[scale: the bar = 50 microns, or 50 millionths of a meter]
The more we learn about life, the more amazing it seems. Life is much more tenacious than we once imagined and we keep discovering it in places that not so long ago we thought it couldn't exist.
Tiny single-celled creatures, many of them previously unknown to science, have been found at the deepest point in the world's oceans, almost 11km[, nearly seven miles,] down.The Japanese team which made the discovery noted that these single-cell creatures belong to the lineage with has provided "the only species to have invaded fresh water and land" - that is, this is kin to where we came from.
The soft-walled foraminifera, a form of plankton, were recovered by the Japanese remote submersible Kaiko. ...
[T]he organisms have become adapted to the crushing pressures that exist in a location of the Marianas Trench known as Challenger Deep.
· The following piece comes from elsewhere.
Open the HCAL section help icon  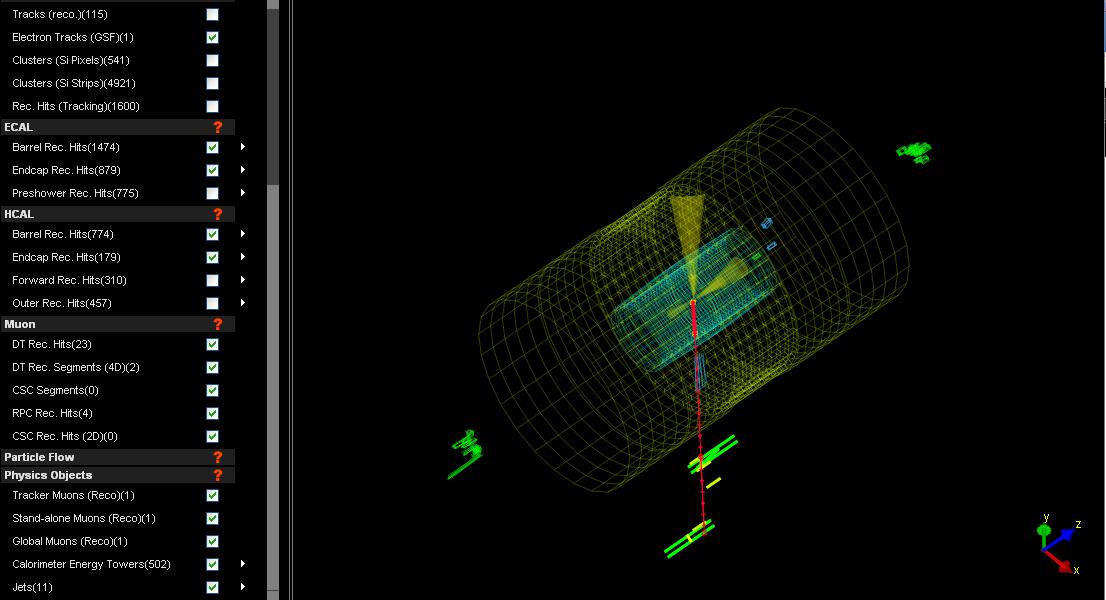pos(217,214)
This hole in the ocean floor is totally dark and the immense column of water above pushes down with a force that is over a thousand times greater than that at the surface - about 110,000 kilopascals.
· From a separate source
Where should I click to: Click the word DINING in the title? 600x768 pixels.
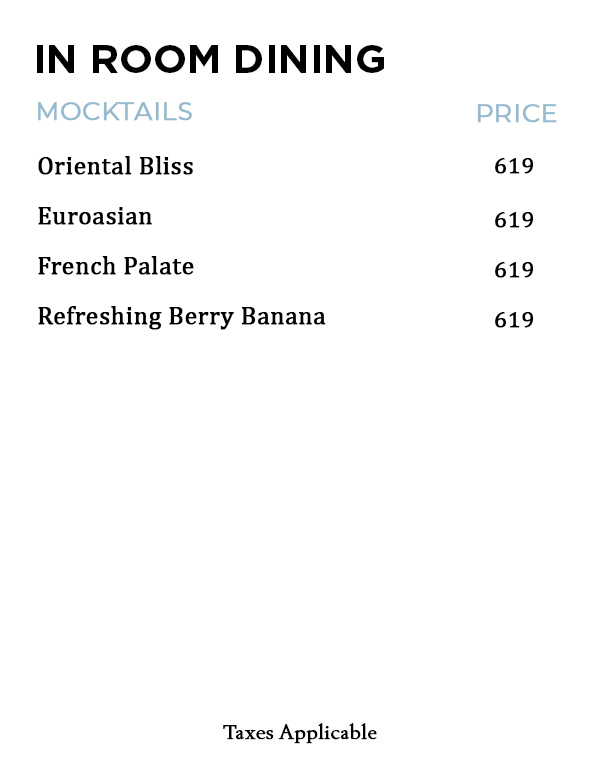click(x=310, y=60)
Foraminifera are thought to be the most abundant form of life in the seas after bacteria.
They typically have shells, but these organisms are soft because there is insufficient calcium carbonate at such depth to build hard parts.
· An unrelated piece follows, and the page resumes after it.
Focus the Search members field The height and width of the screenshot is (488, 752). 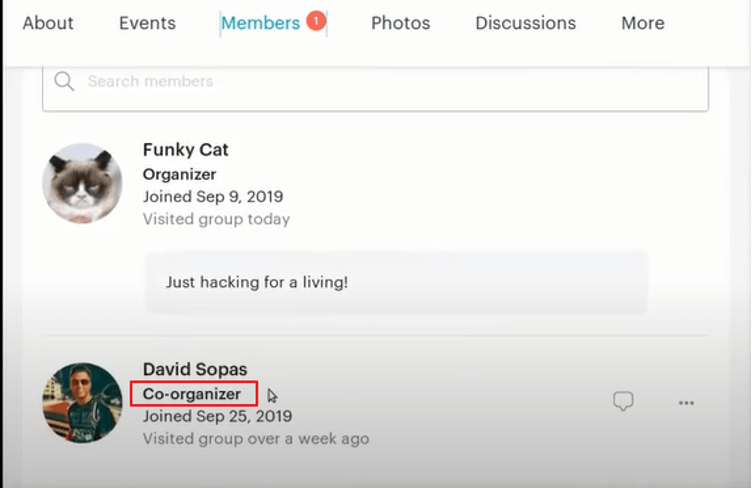coord(390,82)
Kaiko was lost on a mission to the Nankai Trough in 2003. There is currently no remotely operated vehicle in service that can reach the bottom of the Marianas Trench.Whenever I hear or read about someone worrying that science is taking the wonder out of existence, making everything into cold calculation, I think of things like this and I say again, as I have before, "keep your gods: The universe is wonder enough for me."